Peace for the World

Peace for the World
First democratic leader of Justice the Godfather of the Sri Lankan Tamil Struggle: Honourable Samuel James Veluppillai Chelvanayakam

Saturday, January 25, 2014

Re-Thinking The Ethnic Imbroglio


Colombo Telegraph
By Izeth Hussain -January 25, 2014
 Izeth Hussain
Izeth Hussain
It is always difficult to see things as they are. Somerset Maugham, a shrewd observer of human frailty in his best work, claimed that the transcendental geniuses such as Shakespeare and Dostoevsky – I am not sure of the names he actually used – could see through a brick wall, whereas he himself, unlike average humanity, could clearly see what was directly under his nose. Wyndham Lewis was even more scathing about the limitations of average humanity: he wrote that only a few people of very exceptional intelligence can see that the cow is in the field. Many readers will write all that off as misanthropic hyperbole. But most will agree that in general we are usually reluctant to see things as they are when they are unpleasant.
An example is provided by the question of the prospects for a political solution of the ethnic problem. The prospects are nil, or almost nil. The realistic prospect is that the ethnic imbroglio will continue indefinitely into the future. Such is the situation after 25 years of war and four years of peace. Our expectation that peace would lead, sooner rather than later, to noon-tide glory in the resplendent isle, has led instead to what looks like darkness at noon. This is the situation, the horribly unpleasant situation, which most of us, including myself, have been unwilling to face. What this situation demands, above all, is that we rethink the fundamentals of the ethnic imbroglio. It is a process that could lead to our posing the right questions which could lead eventually to the right answers.
What is the problem?

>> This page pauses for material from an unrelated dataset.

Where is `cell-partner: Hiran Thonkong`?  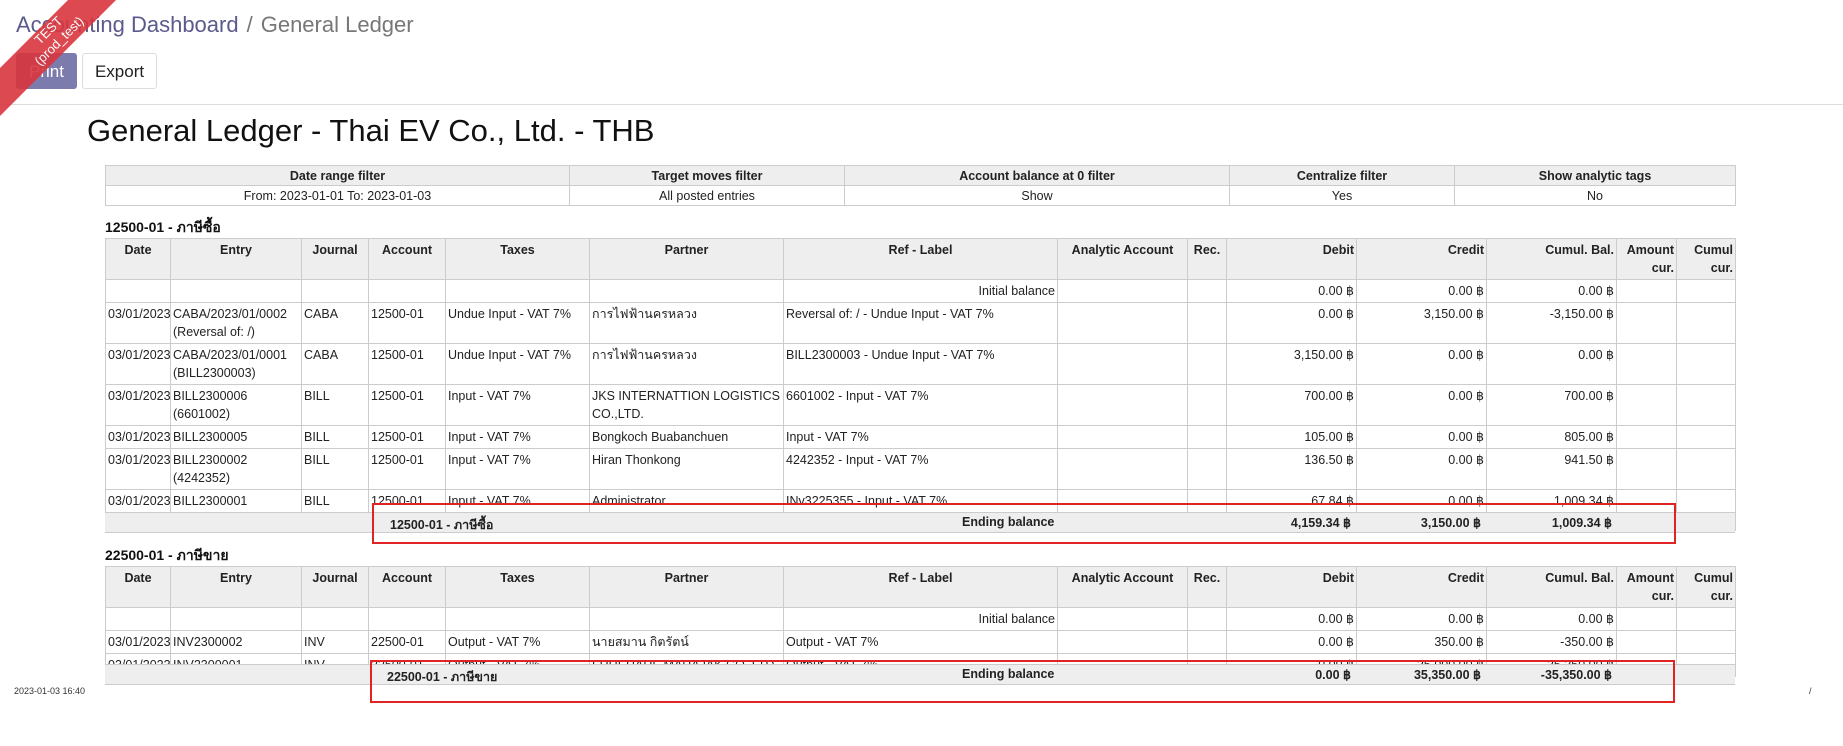 cell-partner: Hiran Thonkong is located at coordinates (686, 469).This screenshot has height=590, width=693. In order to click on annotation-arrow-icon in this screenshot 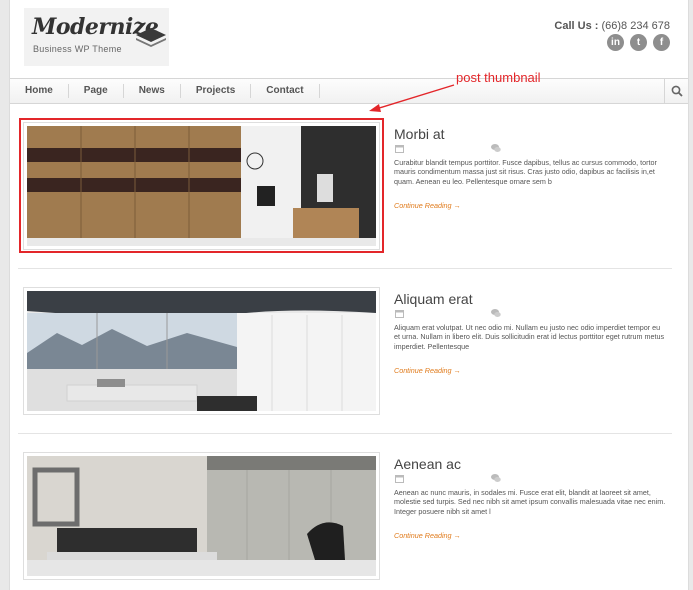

It is not just a Sri Lankan ethnic problem, but an Indo-Sri Lankan ethnic problem, as I have argued in an earlier article. The fall-out in Tamil Nadu of what happens to the Tamils in Sri Lanka can never be ignored by the Delhi Government because that fall-out can take the form of restiveness and even a rebelliousness that spawns separatist movements that under certain unforeseeable contingencies could even threaten the very unity of India. It seems to be a unique problem because I can think of no parallel case where an ethnic problem in one country can threaten the unity of another. If Turkey had not intervened in Cyprus and there had been a blood-bath of the Cypriot Muslims, the Turkish Government would have fallen, but there would have been no threat to the unity of Turkey. We must face up to the unpleasant fact that no Government in Delhi can remain uninvolved in what happens to the Tamils here. The external Indian dimension of our ethnic problem is not of an ancillary order but is integral to our ethnic problem. And that fact is not going to change because of unalterable geographical propinquity and the common ethnicity of the two groups of Tamils. General Zia-ul Huq of Pakistan, one of the most sympathetic friends of Sri Lanka, was quite right in advising us repeatedly – not in his exact words: “If you try to solve your ethnic problem regardless of the wishes of India, you will sink into a bottomless pit”.